Then the change of command
We were at Roosevelt Roads, Puerto Rico, known in the fleet as Rosie Roads, when Commander Reyes retired and Commander Alder took over. We were there for UNITAS, the annual exercise with the Venezuelan and other South American navies; we’d dropped off a detachment of Marines who were about to continue on to a goodwill tour around South America on one of our sister ships. Man, I was envious.
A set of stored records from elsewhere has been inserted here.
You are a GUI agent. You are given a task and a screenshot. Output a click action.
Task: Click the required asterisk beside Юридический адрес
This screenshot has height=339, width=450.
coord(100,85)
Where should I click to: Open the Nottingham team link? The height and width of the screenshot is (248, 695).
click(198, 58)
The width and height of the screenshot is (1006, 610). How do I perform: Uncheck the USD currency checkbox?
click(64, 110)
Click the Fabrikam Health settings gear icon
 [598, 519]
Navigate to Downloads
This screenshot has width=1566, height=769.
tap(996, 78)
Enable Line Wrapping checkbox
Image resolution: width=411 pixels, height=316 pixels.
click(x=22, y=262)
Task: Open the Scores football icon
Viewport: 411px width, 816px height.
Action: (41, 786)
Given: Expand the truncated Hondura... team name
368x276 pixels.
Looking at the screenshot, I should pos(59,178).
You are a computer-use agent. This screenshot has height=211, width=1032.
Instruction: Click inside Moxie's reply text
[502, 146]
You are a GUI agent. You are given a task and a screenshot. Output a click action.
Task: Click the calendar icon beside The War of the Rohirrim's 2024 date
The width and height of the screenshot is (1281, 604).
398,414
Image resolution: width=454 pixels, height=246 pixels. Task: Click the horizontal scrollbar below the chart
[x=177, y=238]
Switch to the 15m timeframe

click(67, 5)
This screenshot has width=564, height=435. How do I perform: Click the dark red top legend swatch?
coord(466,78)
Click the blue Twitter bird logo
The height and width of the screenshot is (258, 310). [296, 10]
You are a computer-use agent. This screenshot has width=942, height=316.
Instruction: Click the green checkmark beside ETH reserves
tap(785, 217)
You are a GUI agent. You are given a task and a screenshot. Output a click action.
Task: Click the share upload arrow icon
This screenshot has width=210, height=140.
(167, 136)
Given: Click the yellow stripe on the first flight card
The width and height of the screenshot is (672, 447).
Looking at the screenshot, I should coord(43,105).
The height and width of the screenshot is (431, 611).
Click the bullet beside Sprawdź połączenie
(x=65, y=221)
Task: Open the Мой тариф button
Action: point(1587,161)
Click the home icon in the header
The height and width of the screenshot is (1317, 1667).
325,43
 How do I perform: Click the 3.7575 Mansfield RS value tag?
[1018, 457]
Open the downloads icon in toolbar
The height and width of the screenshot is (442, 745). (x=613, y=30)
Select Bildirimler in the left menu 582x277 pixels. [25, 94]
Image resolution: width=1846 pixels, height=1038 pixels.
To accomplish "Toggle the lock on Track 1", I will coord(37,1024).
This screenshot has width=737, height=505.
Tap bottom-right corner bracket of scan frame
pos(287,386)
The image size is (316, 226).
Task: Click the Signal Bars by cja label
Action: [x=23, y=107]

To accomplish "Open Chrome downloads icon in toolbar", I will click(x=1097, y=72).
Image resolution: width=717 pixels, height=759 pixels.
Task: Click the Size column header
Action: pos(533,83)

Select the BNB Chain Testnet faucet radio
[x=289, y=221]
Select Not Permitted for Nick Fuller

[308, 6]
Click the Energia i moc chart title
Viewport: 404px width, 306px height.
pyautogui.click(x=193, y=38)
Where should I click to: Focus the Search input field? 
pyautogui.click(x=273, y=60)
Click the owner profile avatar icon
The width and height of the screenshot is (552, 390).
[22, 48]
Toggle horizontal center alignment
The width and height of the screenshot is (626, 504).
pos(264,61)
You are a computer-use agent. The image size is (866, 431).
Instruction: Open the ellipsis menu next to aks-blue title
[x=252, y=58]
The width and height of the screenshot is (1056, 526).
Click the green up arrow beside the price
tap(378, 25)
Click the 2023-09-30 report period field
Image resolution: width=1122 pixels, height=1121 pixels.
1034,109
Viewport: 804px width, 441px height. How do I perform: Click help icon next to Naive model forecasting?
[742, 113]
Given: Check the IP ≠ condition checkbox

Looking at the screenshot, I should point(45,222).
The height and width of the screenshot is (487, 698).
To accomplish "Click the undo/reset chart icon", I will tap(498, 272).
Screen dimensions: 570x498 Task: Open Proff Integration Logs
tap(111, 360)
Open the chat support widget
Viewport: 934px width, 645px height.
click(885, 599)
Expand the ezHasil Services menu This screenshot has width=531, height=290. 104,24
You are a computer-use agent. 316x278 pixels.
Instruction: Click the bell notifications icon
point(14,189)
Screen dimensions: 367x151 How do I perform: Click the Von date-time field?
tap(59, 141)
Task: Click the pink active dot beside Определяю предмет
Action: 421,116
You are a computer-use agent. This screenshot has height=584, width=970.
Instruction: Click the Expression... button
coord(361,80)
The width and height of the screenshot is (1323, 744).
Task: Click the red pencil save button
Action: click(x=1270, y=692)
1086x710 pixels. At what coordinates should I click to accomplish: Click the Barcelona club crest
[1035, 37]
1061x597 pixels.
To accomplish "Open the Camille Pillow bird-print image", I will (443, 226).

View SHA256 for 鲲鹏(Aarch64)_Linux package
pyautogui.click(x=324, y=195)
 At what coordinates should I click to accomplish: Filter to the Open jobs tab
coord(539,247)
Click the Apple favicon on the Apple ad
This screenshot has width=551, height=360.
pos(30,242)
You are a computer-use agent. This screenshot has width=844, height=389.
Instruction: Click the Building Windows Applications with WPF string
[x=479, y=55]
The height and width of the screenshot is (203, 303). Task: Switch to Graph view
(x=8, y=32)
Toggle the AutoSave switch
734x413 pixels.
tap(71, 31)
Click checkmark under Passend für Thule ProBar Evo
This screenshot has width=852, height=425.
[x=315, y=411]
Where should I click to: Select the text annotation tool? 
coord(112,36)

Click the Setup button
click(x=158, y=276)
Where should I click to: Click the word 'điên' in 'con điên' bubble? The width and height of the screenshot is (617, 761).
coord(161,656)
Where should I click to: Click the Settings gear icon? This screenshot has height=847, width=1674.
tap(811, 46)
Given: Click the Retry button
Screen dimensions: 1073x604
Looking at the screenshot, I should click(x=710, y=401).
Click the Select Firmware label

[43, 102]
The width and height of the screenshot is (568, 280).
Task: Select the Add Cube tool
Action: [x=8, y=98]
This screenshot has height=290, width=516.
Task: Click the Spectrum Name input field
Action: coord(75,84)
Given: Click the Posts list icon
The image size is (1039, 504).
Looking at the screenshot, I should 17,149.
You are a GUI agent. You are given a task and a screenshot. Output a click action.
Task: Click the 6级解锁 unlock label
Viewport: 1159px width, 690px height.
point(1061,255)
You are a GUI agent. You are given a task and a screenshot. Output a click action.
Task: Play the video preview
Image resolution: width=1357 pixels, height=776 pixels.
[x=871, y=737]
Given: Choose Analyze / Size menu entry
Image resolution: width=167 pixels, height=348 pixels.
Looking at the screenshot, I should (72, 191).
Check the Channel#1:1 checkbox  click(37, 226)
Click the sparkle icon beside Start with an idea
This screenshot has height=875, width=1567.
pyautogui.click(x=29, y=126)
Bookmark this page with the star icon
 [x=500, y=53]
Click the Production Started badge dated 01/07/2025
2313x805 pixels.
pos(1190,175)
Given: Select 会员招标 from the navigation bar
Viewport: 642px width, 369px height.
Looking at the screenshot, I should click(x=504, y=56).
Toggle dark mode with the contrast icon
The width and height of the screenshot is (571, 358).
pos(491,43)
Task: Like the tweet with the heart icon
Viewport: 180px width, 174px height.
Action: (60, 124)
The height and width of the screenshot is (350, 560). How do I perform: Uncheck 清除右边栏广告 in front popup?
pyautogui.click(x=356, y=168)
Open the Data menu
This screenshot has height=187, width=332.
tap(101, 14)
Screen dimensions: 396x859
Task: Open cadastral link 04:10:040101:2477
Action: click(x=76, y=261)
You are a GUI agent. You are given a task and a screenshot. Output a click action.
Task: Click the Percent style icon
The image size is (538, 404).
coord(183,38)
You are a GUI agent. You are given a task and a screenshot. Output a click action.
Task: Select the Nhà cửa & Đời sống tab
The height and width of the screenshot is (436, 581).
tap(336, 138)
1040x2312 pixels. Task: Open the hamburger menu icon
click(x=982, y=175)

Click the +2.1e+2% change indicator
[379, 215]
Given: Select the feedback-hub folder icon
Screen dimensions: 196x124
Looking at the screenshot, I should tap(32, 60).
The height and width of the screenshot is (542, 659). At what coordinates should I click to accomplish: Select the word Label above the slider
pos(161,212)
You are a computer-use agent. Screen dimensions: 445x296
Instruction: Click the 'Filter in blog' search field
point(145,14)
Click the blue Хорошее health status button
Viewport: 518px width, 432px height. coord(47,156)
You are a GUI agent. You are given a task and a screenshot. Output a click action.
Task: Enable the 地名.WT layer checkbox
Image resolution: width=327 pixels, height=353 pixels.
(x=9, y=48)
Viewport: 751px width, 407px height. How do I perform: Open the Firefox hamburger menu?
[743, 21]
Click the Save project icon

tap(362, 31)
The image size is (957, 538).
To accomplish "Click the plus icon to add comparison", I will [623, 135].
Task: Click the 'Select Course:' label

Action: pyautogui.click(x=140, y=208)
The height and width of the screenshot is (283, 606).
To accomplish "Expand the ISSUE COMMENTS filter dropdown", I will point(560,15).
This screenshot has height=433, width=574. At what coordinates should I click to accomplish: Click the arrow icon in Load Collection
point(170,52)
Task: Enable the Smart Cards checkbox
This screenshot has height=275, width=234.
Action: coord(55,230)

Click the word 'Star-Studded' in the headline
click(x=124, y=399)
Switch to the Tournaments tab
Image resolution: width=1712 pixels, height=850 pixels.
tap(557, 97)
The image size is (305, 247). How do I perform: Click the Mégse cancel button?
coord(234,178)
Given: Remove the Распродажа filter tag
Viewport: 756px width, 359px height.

I want to be precise about this part, because it still surprises me every time I think about it: the shift seemed gradual at first, but in fact was far faster than could be believed. The ship herself hadn’t changed at all. Same rust. But everything about how we operated had. We got underway from Rosie Roads and made a stop, on the way home, in Saint Thomas, on liberty Alder had arranged, not something originally scheduled, to my knowledge. The crew had been running hard for months, in and out of home port every thirty days for amphibious operations. Then we got emergency tasking: cut liberty short, get back to Little Creek, load a couple hundred Marines, twenty-two AAVs, and the rest of their equipment, and cross the Atlantic for Exercise Teamwork ’88 off Norway, replacing another sister ship that had failed her INSURV, the Board of Inspection and Survey, a career-ending inspection that had nothing to do with rust.